Telecoms21.01.2009

Smart roads

GAUTENG COMMUTERS will have noticed brightly coloured piping being laid in trenches in or at the side of roads throughout the province. Most of that belongs to the metro fibre rollouts of telecoms operators such as Neotel, Vodacom, MTN and Telkom, as well as fibre leasing company Dark Fibre Africa.

But a rather unexpected Government department is another player in the fibre optic rollout – this one along the province’s highways. The SA National Roads Agency (Sanral) is engaged in a rather visible upgrade of freeways in Gauteng, which is targeted for completion towards end-2010. As part of that project – dubbed the Gauteng Freeway Improvement Project – Sanral is laying another 200km of fibre optic cabling along upgraded road sections.

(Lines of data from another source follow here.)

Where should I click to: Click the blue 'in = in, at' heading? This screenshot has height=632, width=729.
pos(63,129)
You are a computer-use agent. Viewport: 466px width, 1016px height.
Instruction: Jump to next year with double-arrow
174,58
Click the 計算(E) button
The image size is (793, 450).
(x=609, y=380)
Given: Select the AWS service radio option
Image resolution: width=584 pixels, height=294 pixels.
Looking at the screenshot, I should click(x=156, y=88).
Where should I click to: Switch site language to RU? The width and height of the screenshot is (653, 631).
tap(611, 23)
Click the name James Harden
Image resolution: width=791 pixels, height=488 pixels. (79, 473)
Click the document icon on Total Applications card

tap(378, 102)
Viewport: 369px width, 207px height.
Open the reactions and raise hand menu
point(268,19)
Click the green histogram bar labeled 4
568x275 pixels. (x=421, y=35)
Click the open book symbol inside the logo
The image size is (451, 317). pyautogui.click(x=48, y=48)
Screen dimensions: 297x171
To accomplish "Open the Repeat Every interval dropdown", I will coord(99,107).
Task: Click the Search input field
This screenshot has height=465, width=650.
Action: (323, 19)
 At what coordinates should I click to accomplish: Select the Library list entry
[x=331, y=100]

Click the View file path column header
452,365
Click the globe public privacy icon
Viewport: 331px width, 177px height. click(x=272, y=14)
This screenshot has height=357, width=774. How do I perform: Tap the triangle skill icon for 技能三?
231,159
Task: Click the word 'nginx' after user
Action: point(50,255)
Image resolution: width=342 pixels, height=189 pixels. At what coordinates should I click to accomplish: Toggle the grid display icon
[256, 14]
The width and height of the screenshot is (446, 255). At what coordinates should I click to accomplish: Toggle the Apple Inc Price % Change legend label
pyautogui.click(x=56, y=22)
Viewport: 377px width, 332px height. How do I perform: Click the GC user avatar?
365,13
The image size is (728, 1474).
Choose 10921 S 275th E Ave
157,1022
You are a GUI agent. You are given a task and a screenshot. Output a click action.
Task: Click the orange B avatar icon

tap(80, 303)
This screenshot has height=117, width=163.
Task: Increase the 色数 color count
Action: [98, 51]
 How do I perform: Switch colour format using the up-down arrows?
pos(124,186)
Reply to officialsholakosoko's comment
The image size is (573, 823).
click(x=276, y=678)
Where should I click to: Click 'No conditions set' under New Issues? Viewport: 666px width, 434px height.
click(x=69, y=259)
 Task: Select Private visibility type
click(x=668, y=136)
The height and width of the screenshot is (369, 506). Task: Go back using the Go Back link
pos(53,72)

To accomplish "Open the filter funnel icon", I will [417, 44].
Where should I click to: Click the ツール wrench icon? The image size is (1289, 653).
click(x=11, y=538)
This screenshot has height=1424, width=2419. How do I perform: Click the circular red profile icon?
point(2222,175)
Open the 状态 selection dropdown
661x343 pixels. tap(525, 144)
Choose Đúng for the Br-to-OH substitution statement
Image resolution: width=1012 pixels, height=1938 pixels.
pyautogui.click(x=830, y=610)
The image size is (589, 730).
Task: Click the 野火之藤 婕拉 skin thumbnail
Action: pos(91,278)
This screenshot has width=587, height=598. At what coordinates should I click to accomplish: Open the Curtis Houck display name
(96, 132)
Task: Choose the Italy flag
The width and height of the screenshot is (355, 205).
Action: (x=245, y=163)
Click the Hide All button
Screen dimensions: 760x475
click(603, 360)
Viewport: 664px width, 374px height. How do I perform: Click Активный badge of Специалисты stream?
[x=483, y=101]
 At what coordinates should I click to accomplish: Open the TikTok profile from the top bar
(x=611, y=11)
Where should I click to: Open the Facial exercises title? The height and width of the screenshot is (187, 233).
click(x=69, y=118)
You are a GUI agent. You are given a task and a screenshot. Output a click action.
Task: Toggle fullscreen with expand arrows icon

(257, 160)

The main purpose is to enable Sanral to implement a state of the art “open road” tolling system, whereby road users are billed without stopping at a tollbooth.

Project leader Alex van Niekerk says the bandwidth requirements for the system are significant but once it’s aware exactly what its requirements are it will investigate commercial opportunities with respect to spare capacity. In other words, Sanral could be a potential player in SA’s telecoms market.

Van Niekerk says Sanral has already rolled out 200km of fibre to facilitate the introduction of an intelligent transport system (ITS) – the electronic billboards along the highways – to help manage traffic flows. The new rollout, which forms part of Gauteng’s freeway upgrade project, will effectively duplicate that network, adding redundancy in addition to serving as capacity for the tolling system. He says Sanral learnt much from the implementation of the ITS and it’s now proud to be implementing such a large, state of the art open road tolling system, utilising technology to help optimise traffic flow.

Road users will be able to register with the tolling system and then have their vehicle electronically tagged. Vehicles would be identified when travelling under or over the road gantry station. Those not tagged will be identified by their number plates. Registered users would then be able to pick a prepaid or credit card payment option. Unregistered users would be given a grace period in which to identify themselves or be invoiced to the address reflected on the eNatis system.